Hillary Clinton called the shooting a "devastating assault" on police officers in Baton Rouge, saying it was "an assault on all of us."
Hillary's statement on the shooting in Baton Rouge. pic.twitter.com/4a0MVF3025— Hillary Clinton (@HillaryClinton) July 17, 2016
The presumptive Republican presidential nominee, Donald Trump, tweeted his condolences for the fallen officers while reiterating his call for "law and order."
We grieve for the officers killed in Baton Rouge today. How many law enforcement and people have to...https://t.co/pPNrzG8kEa— Donald J. Trump (@realDonaldTrump) July 17, 2016
Police on High Alert
Police in Boston, New York, Los Angeles, Chicago and New Orleans remain on high alert and have been ordered to patrol in pairs.

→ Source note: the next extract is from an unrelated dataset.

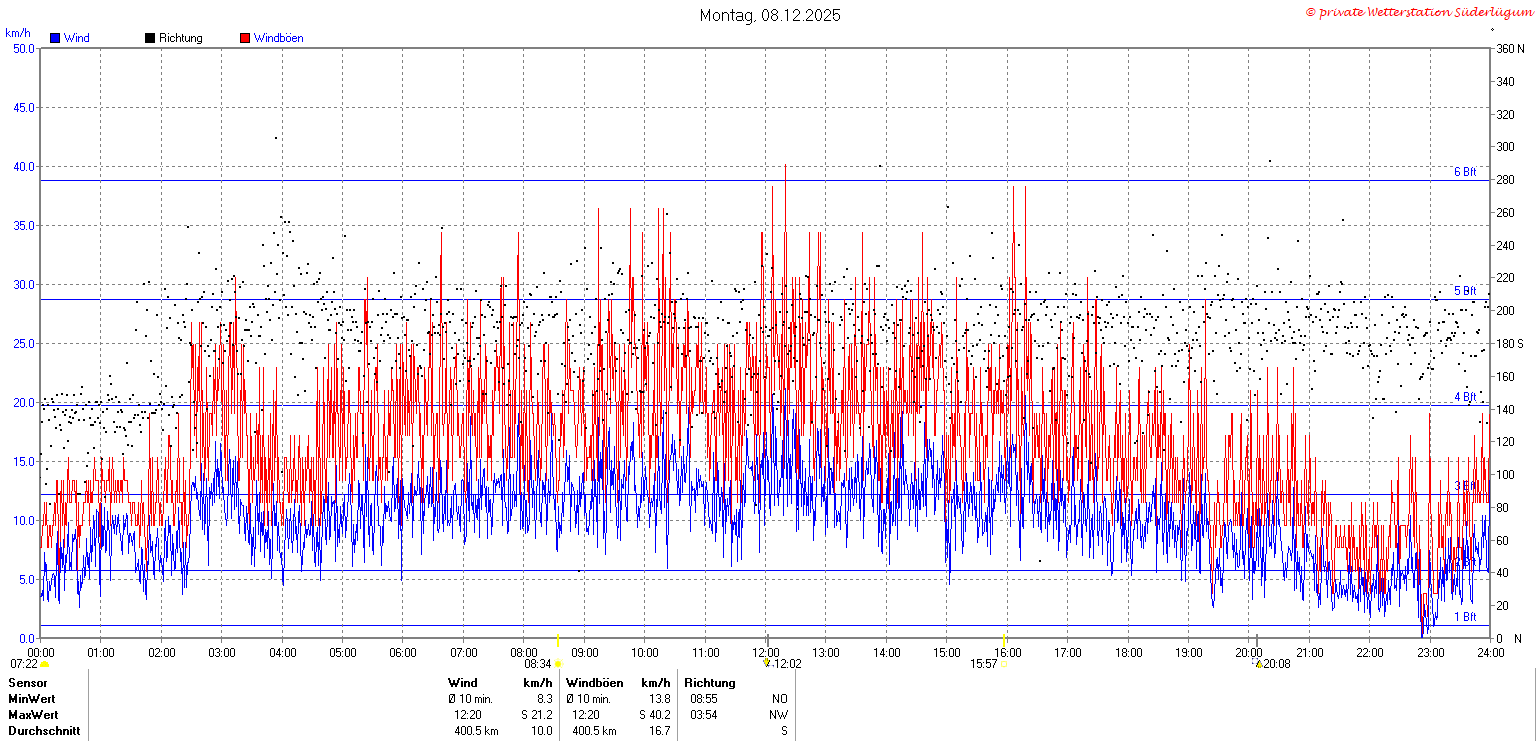Click the 12:02 triangle marker
Screen dimensions: 1536x741
pos(767,662)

In New York City, the New York Police Department ordered officers to stay with their partners, effective immediately and until further notice.
"There are to be no solo foot posts citywide," the NYPD message said. "All uniform members of service shall arrive and remain on post together. All meals and personal breaks will also be taken in pairs. If the assigned post is considered integral to your command operations and you feel it should not be left unmanned during meal breaks, have that post back-filled. Police Officers on patrol should maintain a heightened level of awareness."
Baton Rouge Mayor Kip Holden told ABC News Monday morning that police agencies across the country "should be on alert" and urged citizens to be vocal about their support for law enforcement.
"Tell people in law enforcement and others that you love them every day," Holden said on GMA Monday. "Unfortunately, yesterday I had the bad experience of going into a hospital room and seeing the child of one of the officers that was slain. And that little girl said this: 'I know my daddy is not dead. My daddy is going to come home tonight.' That young girl, seeing what she said, and your heart basically in your hands and all kinds of emotions going through your stomach.
"Make sure we embrace [police]. Let them know we love them. Let them know we appreciate what they are doing," Holden added.
Agencies across the country have noted an uptick in violent speech targeted at law enforcement in the wake of the recent shootings. In a notice issued more than a week prior to Sunday's attack in Baton Rouge, the FBI cited social media posts calling for a "purge" of cops in that city.
The warning, issued by the FBI's New Orleans field office on July 7, mentioned "threats to law enforcement and potential threats to the safety of the general public" stemming from the July 5 shooting of Alton Sterling.